# EXERCISE PROMPT
Write all of the entries out again exactly.
====== SOURCE MATERIAL
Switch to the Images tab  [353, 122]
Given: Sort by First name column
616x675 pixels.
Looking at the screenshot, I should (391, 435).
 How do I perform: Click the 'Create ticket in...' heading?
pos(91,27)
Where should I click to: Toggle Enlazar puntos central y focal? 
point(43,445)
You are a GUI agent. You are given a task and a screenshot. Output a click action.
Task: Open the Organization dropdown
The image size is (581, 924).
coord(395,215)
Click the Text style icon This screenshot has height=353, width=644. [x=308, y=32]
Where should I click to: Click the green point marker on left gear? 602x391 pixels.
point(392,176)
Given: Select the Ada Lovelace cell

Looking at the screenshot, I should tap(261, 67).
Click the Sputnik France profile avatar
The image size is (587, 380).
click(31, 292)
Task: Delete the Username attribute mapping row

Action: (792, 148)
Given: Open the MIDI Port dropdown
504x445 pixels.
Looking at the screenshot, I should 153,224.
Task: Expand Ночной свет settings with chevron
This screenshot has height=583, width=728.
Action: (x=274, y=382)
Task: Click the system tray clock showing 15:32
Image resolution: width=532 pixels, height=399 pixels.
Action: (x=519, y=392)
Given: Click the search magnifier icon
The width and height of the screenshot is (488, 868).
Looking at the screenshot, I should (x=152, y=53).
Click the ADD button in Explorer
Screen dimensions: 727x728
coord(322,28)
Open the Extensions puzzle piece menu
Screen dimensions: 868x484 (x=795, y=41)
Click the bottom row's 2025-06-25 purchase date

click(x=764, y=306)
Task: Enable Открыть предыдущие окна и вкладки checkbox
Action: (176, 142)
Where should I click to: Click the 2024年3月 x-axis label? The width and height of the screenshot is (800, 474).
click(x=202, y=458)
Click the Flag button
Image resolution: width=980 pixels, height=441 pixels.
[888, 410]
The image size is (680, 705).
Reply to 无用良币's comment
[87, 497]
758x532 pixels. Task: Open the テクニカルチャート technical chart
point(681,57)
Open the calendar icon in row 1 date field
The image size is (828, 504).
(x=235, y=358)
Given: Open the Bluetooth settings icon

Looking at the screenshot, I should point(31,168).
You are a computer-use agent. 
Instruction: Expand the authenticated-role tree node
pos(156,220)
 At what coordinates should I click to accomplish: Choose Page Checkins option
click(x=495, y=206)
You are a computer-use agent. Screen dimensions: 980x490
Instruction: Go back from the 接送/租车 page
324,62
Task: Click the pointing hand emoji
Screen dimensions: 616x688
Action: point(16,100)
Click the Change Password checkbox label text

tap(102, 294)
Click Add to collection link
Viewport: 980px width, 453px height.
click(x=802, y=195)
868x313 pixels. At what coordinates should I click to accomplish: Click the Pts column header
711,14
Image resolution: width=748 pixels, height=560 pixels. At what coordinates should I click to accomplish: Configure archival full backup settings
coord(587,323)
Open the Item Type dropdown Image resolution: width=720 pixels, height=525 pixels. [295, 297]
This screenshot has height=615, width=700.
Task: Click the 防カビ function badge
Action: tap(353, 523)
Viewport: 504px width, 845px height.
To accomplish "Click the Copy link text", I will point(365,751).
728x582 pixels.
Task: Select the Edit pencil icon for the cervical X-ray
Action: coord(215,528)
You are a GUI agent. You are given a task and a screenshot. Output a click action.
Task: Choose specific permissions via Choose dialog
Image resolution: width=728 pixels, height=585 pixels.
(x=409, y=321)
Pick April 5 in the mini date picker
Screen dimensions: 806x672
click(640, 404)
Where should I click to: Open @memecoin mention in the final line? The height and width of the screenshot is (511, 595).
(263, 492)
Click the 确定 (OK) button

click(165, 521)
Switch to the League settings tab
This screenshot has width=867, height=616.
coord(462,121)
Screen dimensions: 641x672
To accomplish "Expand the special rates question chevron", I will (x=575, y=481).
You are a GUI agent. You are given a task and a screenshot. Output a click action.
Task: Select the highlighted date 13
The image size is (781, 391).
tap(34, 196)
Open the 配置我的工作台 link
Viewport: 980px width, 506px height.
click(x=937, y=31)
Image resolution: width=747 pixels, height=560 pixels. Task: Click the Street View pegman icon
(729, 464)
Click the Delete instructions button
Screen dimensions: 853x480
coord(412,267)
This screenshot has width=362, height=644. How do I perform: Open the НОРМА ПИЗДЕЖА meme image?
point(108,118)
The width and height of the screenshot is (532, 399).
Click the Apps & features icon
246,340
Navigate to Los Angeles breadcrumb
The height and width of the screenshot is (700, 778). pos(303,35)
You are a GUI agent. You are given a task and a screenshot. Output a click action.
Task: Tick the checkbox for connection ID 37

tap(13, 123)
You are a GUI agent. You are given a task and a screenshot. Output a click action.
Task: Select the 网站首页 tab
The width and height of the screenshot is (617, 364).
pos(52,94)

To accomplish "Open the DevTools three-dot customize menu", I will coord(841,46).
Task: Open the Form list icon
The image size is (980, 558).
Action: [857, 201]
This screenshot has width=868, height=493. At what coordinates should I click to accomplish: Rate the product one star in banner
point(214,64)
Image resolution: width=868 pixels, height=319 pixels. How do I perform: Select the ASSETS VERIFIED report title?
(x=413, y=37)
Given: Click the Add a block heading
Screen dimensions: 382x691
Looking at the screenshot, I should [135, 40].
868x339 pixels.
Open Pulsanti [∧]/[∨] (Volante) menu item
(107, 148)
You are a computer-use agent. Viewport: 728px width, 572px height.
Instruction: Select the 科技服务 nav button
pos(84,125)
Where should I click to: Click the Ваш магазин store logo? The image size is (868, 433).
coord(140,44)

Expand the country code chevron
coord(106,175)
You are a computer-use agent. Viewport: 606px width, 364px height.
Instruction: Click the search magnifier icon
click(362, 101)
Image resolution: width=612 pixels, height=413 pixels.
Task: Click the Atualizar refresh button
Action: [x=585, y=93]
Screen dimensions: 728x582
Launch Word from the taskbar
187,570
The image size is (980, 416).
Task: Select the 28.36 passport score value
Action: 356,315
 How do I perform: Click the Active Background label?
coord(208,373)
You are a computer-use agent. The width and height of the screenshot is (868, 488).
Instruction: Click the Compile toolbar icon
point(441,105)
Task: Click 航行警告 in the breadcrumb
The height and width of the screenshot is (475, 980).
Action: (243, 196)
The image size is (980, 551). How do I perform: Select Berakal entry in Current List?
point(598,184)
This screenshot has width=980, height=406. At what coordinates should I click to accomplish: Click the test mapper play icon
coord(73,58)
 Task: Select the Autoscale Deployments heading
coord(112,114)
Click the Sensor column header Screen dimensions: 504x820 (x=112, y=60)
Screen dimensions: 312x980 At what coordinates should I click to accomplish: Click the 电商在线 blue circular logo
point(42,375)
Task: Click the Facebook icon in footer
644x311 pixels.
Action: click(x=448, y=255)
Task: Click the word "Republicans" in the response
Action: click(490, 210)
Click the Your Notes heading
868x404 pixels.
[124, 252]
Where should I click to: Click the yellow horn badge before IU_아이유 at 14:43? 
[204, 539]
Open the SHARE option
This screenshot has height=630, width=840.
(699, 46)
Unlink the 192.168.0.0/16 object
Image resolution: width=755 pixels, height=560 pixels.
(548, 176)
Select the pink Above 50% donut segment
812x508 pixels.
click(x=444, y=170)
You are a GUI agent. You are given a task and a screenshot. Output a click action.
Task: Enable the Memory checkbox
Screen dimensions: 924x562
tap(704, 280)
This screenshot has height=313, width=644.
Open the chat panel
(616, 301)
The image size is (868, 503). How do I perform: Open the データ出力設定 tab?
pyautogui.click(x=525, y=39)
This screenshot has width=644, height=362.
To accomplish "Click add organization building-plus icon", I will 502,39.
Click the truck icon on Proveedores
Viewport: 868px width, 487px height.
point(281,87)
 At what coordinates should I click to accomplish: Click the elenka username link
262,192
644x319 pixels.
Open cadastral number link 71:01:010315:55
============
# RESULT OF THE EXERCISE
Switch to the Images tab  [353, 122]
Given: Sort by First name column
616x675 pixels.
Looking at the screenshot, I should (391, 435).
 How do I perform: Click the 'Create ticket in...' heading?
pos(91,27)
Where should I click to: Toggle Enlazar puntos central y focal? 
point(43,445)
You are a GUI agent. You are given a task and a screenshot. Output a click action.
Task: Open the Organization dropdown
The image size is (581, 924).
coord(395,215)
Click the Text style icon This screenshot has height=353, width=644. [x=308, y=32]
Where should I click to: Click the green point marker on left gear? 602x391 pixels.
point(392,176)
Given: Select the Ada Lovelace cell

Looking at the screenshot, I should tap(261, 67).
Click the Sputnik France profile avatar
The image size is (587, 380).
click(31, 292)
Task: Delete the Username attribute mapping row

Action: (792, 148)
Given: Open the MIDI Port dropdown
504x445 pixels.
Looking at the screenshot, I should 153,224.
Task: Expand Ночной свет settings with chevron
This screenshot has height=583, width=728.
Action: (x=274, y=382)
Task: Click the system tray clock showing 15:32
Image resolution: width=532 pixels, height=399 pixels.
Action: (x=519, y=392)
Given: Click the search magnifier icon
The width and height of the screenshot is (488, 868).
Looking at the screenshot, I should (x=152, y=53).
Click the ADD button in Explorer
Screen dimensions: 727x728
coord(322,28)
Open the Extensions puzzle piece menu
Screen dimensions: 868x484 (x=795, y=41)
Click the bottom row's 2025-06-25 purchase date

click(x=764, y=306)
Task: Enable Открыть предыдущие окна и вкладки checkbox
Action: (176, 142)
Where should I click to: Click the 2024年3月 x-axis label? The width and height of the screenshot is (800, 474).
click(x=202, y=458)
Click the Flag button
Image resolution: width=980 pixels, height=441 pixels.
[888, 410]
The image size is (680, 705).
Reply to 无用良币's comment
[87, 497]
758x532 pixels. Task: Open the テクニカルチャート technical chart
point(681,57)
Open the calendar icon in row 1 date field
The image size is (828, 504).
(x=235, y=358)
Given: Open the Bluetooth settings icon

Looking at the screenshot, I should point(31,168).
You are a computer-use agent. 
Instruction: Expand the authenticated-role tree node
pos(156,220)
 At what coordinates should I click to accomplish: Choose Page Checkins option
click(x=495, y=206)
You are a computer-use agent. Screen dimensions: 980x490
Instruction: Go back from the 接送/租车 page
324,62
Task: Click the pointing hand emoji
Screen dimensions: 616x688
Action: point(16,100)
Click the Change Password checkbox label text

tap(102, 294)
Click Add to collection link
Viewport: 980px width, 453px height.
click(x=802, y=195)
868x313 pixels. At what coordinates should I click to accomplish: Click the Pts column header
711,14
Image resolution: width=748 pixels, height=560 pixels. At what coordinates should I click to accomplish: Configure archival full backup settings
coord(587,323)
Open the Item Type dropdown Image resolution: width=720 pixels, height=525 pixels. [295, 297]
This screenshot has height=615, width=700.
Task: Click the 防カビ function badge
Action: tap(353, 523)
Viewport: 504px width, 845px height.
To accomplish "Click the Copy link text", I will point(365,751).
728x582 pixels.
Task: Select the Edit pencil icon for the cervical X-ray
Action: coord(215,528)
You are a GUI agent. You are given a task and a screenshot. Output a click action.
Task: Choose specific permissions via Choose dialog
Image resolution: width=728 pixels, height=585 pixels.
(x=409, y=321)
Pick April 5 in the mini date picker
Screen dimensions: 806x672
click(640, 404)
Where should I click to: Open @memecoin mention in the final line? The height and width of the screenshot is (511, 595).
(263, 492)
Click the 确定 (OK) button

click(165, 521)
Switch to the League settings tab
This screenshot has width=867, height=616.
coord(462,121)
Screen dimensions: 641x672
To accomplish "Expand the special rates question chevron", I will (x=575, y=481).
You are a GUI agent. You are given a task and a screenshot. Output a click action.
Task: Select the highlighted date 13
The image size is (781, 391).
tap(34, 196)
Open the 配置我的工作台 link
Viewport: 980px width, 506px height.
click(x=937, y=31)
Image resolution: width=747 pixels, height=560 pixels. Task: Click the Street View pegman icon
(729, 464)
Click the Delete instructions button
Screen dimensions: 853x480
coord(412,267)
This screenshot has width=362, height=644. How do I perform: Open the НОРМА ПИЗДЕЖА meme image?
point(108,118)
The width and height of the screenshot is (532, 399).
Click the Apps & features icon
246,340
Navigate to Los Angeles breadcrumb
The height and width of the screenshot is (700, 778). pos(303,35)
You are a GUI agent. You are given a task and a screenshot. Output a click action.
Task: Tick the checkbox for connection ID 37

tap(13, 123)
You are a GUI agent. You are given a task and a screenshot. Output a click action.
Task: Select the 网站首页 tab
The width and height of the screenshot is (617, 364).
pos(52,94)

To accomplish "Open the DevTools three-dot customize menu", I will coord(841,46).
Task: Open the Form list icon
The image size is (980, 558).
Action: [857, 201]
This screenshot has width=868, height=493. At what coordinates should I click to accomplish: Rate the product one star in banner
point(214,64)
Image resolution: width=868 pixels, height=319 pixels. How do I perform: Select the ASSETS VERIFIED report title?
(x=413, y=37)
Given: Click the Add a block heading
Screen dimensions: 382x691
Looking at the screenshot, I should [135, 40].
868x339 pixels.
Open Pulsanti [∧]/[∨] (Volante) menu item
(107, 148)
You are a computer-use agent. Viewport: 728px width, 572px height.
Instruction: Select the 科技服务 nav button
pos(84,125)
Where should I click to: Click the Ваш магазин store logo? The image size is (868, 433).
coord(140,44)

Expand the country code chevron
coord(106,175)
You are a computer-use agent. Viewport: 606px width, 364px height.
Instruction: Click the search magnifier icon
click(362, 101)
Image resolution: width=612 pixels, height=413 pixels.
Task: Click the Atualizar refresh button
Action: [x=585, y=93]
Screen dimensions: 728x582
Launch Word from the taskbar
187,570
The image size is (980, 416).
Task: Select the 28.36 passport score value
Action: 356,315
 How do I perform: Click the Active Background label?
coord(208,373)
You are a computer-use agent. The width and height of the screenshot is (868, 488).
Instruction: Click the Compile toolbar icon
point(441,105)
Task: Click 航行警告 in the breadcrumb
The height and width of the screenshot is (475, 980).
Action: (243, 196)
The image size is (980, 551). How do I perform: Select Berakal entry in Current List?
point(598,184)
This screenshot has width=980, height=406. At what coordinates should I click to accomplish: Click the test mapper play icon
coord(73,58)
 Task: Select the Autoscale Deployments heading
coord(112,114)
Click the Sensor column header Screen dimensions: 504x820 (x=112, y=60)
Screen dimensions: 312x980 At what coordinates should I click to accomplish: Click the 电商在线 blue circular logo
point(42,375)
Task: Click the Facebook icon in footer
644x311 pixels.
Action: click(x=448, y=255)
Task: Click the word "Republicans" in the response
Action: click(490, 210)
Click the Your Notes heading
868x404 pixels.
[124, 252]
Where should I click to: Click the yellow horn badge before IU_아이유 at 14:43? 
[204, 539]
Open the SHARE option
This screenshot has height=630, width=840.
(699, 46)
Unlink the 192.168.0.0/16 object
Image resolution: width=755 pixels, height=560 pixels.
(548, 176)
Select the pink Above 50% donut segment
812x508 pixels.
click(x=444, y=170)
You are a GUI agent. You are given a task and a screenshot. Output a click action.
Task: Enable the Memory checkbox
Screen dimensions: 924x562
tap(704, 280)
This screenshot has height=313, width=644.
Open the chat panel
(616, 301)
The image size is (868, 503). How do I perform: Open the データ出力設定 tab?
pyautogui.click(x=525, y=39)
This screenshot has width=644, height=362.
To accomplish "Click add organization building-plus icon", I will 502,39.
Click the truck icon on Proveedores
Viewport: 868px width, 487px height.
point(281,87)
 At what coordinates should I click to accomplish: Click the elenka username link
262,192
644x319 pixels.
Open cadastral number link 71:01:010315:55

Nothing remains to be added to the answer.